There are multiple possible causes of this issue. The first that comes to mind is that the weights in your model may be being initialized to zero when it is imported. This can happen if there is an initialization defined in the graph (c.f. the loader). To check for this, use the following commands:
from tensorflow.contrib.session_bundle import session_bundle
session, _ = session_bundle.load_session_bundle_from_path("/path/to/model")
print(s.graph.get_collection("serving_init_op"))
If there is something in that collection, make sure that it isn't initializing variables.

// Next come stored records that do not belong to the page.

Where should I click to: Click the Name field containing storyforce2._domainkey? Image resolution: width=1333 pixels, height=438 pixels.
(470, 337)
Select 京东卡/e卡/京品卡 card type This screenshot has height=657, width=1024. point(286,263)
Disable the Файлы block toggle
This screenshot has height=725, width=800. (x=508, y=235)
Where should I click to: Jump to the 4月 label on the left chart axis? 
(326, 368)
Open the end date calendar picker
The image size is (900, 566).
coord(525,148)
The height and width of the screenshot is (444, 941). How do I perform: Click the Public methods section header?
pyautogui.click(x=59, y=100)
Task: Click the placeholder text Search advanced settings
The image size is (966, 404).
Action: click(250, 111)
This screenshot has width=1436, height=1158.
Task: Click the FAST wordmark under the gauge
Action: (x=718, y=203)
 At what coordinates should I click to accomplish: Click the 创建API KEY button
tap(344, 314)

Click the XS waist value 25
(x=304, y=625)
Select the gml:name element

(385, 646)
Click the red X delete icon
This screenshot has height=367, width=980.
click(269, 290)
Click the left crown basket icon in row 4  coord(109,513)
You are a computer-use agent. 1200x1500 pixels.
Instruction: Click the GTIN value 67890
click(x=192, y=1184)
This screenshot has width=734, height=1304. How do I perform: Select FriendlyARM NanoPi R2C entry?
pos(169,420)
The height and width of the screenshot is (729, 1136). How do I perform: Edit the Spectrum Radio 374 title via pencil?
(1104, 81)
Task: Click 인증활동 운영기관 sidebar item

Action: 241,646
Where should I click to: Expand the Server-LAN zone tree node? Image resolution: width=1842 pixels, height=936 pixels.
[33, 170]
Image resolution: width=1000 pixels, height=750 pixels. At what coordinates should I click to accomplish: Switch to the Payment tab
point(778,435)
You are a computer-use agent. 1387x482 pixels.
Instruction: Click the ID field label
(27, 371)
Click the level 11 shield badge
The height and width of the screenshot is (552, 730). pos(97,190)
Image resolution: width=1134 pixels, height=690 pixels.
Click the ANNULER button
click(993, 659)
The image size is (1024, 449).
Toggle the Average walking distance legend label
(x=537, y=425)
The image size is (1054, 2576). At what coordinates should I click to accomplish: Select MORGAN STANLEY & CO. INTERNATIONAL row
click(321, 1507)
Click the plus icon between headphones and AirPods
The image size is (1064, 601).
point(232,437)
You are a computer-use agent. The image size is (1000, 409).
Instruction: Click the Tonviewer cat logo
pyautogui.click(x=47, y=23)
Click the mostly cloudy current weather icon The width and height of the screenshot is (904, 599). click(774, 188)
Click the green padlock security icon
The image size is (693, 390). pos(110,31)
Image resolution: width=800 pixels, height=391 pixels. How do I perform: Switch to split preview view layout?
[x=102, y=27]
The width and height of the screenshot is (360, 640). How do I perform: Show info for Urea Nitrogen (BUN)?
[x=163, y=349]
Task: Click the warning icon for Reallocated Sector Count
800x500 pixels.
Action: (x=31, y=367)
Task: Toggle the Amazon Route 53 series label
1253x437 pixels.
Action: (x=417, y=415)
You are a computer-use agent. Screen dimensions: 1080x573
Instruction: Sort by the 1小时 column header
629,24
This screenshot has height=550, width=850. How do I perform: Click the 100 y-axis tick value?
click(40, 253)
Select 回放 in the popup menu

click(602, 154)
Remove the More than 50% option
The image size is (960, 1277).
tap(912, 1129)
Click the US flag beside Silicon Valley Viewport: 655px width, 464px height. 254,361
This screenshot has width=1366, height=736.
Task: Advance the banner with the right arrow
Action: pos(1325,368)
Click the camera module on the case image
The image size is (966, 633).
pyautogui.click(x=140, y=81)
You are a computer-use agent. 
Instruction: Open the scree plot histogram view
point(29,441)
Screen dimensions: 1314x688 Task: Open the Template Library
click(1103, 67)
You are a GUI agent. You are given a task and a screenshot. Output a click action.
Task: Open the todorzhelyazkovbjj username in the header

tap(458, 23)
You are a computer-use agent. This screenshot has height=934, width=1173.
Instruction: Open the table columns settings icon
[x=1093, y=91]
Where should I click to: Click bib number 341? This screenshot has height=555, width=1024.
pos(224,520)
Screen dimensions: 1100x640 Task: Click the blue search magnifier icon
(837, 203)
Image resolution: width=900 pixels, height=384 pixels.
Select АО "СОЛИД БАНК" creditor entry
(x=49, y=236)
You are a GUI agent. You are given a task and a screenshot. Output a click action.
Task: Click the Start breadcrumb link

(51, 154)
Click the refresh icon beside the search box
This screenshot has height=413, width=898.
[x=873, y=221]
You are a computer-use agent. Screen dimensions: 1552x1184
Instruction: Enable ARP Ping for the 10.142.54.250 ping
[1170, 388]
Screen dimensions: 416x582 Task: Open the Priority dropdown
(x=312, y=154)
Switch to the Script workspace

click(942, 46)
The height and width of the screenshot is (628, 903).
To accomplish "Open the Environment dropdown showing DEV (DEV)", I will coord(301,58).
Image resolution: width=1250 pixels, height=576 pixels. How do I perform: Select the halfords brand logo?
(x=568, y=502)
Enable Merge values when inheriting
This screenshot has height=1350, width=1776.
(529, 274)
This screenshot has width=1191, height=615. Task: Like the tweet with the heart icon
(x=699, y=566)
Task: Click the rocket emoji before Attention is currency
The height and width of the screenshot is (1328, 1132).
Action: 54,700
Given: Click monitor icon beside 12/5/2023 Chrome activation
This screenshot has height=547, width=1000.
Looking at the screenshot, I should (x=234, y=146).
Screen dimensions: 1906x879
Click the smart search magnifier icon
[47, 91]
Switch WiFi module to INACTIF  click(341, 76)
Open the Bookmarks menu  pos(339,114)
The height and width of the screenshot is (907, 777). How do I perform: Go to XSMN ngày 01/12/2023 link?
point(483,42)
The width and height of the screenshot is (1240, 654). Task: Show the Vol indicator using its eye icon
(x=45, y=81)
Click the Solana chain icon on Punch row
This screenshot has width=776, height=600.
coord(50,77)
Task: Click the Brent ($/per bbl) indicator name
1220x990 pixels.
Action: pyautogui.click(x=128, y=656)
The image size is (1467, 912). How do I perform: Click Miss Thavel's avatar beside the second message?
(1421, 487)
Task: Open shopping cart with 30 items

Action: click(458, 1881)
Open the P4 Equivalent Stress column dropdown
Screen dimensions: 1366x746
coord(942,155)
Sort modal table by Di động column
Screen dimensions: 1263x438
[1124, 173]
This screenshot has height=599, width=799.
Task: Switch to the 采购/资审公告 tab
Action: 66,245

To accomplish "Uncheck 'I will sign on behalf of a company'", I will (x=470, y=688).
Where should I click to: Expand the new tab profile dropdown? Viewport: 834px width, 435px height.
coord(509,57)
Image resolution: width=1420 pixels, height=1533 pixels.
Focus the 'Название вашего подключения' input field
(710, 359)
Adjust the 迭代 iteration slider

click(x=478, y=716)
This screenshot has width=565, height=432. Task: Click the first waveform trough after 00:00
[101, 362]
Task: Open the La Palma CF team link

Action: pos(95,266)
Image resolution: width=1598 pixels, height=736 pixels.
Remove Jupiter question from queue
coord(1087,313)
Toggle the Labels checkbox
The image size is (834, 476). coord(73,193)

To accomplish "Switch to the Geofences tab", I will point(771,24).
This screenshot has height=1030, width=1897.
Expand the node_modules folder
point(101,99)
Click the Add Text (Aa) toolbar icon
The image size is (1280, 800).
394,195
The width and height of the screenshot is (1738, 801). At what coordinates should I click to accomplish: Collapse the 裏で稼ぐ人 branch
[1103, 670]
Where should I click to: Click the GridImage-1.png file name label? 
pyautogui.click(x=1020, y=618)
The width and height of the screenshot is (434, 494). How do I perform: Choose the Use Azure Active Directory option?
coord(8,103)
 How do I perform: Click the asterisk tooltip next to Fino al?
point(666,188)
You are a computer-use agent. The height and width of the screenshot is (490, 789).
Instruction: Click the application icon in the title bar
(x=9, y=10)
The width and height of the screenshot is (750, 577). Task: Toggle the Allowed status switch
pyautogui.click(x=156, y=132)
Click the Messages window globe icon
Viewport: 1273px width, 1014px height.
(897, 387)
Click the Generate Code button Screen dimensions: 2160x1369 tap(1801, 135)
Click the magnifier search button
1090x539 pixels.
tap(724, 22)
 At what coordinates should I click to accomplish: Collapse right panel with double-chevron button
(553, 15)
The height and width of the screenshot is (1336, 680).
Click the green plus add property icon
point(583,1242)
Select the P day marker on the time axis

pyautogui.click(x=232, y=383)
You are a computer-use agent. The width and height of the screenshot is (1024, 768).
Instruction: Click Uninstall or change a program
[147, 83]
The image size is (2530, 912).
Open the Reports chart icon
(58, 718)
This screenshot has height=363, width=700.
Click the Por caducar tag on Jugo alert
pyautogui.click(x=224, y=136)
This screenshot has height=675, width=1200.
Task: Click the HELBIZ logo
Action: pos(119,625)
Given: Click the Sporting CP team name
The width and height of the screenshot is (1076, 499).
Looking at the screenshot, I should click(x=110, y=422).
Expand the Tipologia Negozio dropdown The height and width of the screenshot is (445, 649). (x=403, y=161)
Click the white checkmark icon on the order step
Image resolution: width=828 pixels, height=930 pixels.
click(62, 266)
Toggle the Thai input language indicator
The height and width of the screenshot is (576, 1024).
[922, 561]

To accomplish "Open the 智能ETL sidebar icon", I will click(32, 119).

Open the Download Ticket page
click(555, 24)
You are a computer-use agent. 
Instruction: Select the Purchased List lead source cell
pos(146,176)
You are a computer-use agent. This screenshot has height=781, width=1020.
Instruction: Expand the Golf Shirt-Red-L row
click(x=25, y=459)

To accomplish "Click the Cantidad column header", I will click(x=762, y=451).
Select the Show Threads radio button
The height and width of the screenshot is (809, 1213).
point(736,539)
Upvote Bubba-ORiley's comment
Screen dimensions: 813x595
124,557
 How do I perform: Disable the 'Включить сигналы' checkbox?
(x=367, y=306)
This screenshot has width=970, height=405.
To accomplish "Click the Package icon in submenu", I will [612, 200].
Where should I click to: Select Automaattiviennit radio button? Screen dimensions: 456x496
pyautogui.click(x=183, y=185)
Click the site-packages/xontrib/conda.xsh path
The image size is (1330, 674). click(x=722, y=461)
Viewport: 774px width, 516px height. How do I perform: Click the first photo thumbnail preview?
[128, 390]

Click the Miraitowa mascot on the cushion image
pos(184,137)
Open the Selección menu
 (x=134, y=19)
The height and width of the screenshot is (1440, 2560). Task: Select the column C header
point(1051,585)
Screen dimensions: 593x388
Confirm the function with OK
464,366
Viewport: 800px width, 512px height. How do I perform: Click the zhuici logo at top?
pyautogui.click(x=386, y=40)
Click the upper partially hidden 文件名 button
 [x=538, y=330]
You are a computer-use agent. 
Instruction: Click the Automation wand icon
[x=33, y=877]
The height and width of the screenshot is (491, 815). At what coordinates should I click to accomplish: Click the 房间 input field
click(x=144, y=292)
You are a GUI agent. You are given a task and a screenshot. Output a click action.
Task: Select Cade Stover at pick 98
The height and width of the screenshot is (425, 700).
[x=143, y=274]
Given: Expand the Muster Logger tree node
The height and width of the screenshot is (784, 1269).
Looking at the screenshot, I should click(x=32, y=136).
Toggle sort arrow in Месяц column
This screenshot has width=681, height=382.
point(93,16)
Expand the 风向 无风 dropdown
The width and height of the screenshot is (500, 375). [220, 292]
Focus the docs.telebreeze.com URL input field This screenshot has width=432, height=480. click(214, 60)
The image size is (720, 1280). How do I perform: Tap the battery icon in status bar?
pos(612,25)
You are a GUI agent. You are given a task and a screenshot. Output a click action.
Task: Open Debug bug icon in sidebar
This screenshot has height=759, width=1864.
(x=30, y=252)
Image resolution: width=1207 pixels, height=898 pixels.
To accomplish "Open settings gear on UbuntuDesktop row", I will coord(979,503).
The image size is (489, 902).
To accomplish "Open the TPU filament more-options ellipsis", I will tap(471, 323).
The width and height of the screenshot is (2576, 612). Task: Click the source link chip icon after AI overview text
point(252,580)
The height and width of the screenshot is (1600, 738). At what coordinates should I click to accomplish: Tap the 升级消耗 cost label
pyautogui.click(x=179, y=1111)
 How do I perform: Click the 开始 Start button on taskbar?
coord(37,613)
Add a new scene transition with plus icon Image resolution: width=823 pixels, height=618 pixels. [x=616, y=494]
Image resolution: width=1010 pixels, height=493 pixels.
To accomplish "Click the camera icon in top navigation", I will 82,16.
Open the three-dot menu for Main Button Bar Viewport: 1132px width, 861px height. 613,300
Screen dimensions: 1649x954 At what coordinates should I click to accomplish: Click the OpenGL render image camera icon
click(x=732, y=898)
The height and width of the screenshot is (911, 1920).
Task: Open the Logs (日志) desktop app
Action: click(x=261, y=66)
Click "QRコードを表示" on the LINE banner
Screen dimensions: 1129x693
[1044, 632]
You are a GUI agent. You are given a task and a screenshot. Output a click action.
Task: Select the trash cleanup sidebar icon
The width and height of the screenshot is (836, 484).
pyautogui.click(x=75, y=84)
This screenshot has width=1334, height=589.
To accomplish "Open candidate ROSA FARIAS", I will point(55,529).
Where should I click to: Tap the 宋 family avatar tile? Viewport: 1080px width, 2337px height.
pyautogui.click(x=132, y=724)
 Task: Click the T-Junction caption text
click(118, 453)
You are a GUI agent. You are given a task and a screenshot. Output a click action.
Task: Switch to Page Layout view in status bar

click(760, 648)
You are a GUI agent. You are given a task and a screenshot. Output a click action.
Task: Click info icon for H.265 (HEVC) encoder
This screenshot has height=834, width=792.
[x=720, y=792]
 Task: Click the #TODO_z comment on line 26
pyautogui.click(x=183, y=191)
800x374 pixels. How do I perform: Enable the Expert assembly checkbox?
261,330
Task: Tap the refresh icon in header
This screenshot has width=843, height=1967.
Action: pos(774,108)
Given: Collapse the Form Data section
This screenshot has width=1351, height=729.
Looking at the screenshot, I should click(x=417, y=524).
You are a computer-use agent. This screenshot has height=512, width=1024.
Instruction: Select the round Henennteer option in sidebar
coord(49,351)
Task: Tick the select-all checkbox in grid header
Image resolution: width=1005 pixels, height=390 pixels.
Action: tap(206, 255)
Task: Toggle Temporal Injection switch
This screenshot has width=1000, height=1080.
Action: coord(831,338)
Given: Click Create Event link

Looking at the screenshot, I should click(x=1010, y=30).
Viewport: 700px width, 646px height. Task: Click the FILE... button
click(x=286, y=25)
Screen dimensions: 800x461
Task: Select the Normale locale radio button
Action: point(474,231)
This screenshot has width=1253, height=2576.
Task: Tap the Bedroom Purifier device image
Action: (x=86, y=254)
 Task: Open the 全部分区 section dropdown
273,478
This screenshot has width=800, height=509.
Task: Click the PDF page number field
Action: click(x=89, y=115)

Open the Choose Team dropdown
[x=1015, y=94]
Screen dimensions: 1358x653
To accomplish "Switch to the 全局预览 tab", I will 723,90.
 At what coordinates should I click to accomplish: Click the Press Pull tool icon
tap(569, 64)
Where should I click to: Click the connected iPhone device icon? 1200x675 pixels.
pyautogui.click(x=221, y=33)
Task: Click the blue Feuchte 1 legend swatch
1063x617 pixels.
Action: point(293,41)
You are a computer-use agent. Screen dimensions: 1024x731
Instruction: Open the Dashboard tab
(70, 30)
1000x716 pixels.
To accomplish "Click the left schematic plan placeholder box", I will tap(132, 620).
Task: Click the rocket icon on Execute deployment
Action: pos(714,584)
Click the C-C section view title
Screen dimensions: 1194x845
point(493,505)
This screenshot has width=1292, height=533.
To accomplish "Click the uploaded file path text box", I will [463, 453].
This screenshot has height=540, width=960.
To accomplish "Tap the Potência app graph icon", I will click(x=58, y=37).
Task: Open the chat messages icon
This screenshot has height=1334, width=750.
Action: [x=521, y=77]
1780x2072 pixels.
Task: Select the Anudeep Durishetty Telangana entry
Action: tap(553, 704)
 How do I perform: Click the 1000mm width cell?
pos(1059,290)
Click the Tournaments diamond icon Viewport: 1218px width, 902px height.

If there are no initializers, make sure the weights themselves look reasonable, e.g.,
session, _ = session_bundle.load_session_bundle_from_path("/path/to/model")
print(session.run("name_of_var:0"))
If all of that checks out, then you'll probably want to pay attention to the inputs to the graph and the output after transforming those inputs. To this end, you can use session.run
to run parts of the graph. For instance, you can feed a jpeg string and view the output of various steps along the way by using the appropriate feeds and fetches in a call to session.run
.
For example, using the example from this post, we can load a JPEG from disk, feed it to the graph, and see what the data looks like after resizing and after scaling:
INPUT_PLACEHOLDER = 'Placeholder:0'
DECODE_AND_RESIZE = 'map/TensorArrayPack_1/TensorArrayGather:0'
SCALED = 'Mul:0'
# Read in a sample image, preferably with small dimensions.
jpg = open("/tmp/testing22222.jpg", "rb").read()
session, _ = session_bundle.load_session_bundle_from_path("/path/to/model")
resized, scaled = session.run([DECODE_AND_RESIZE, SCALED], feed_dict={INPUT_PLACEHOLDER: [jpg]})
By strategically placing the names of tensors in your graph in the fetch
list, you can inspect what is going on in any given layer of the neural net, although the most likely problems reside with the inputs and/or variables.
The tricky part is figuring out the names of tensors. You can use the name
property when defining most operations, which might be helpful. You can also use something like:
print([o.name for o in session.graph.get_operations()])
To help inspect the operations in the graph.
Finally, you may also want to try running the graph locally in order to minimize the feedback cycle while debugging. Check out local_predict.py in the samples for an example of how to do this. This will help you iterate quickly to identify issues with the model itself.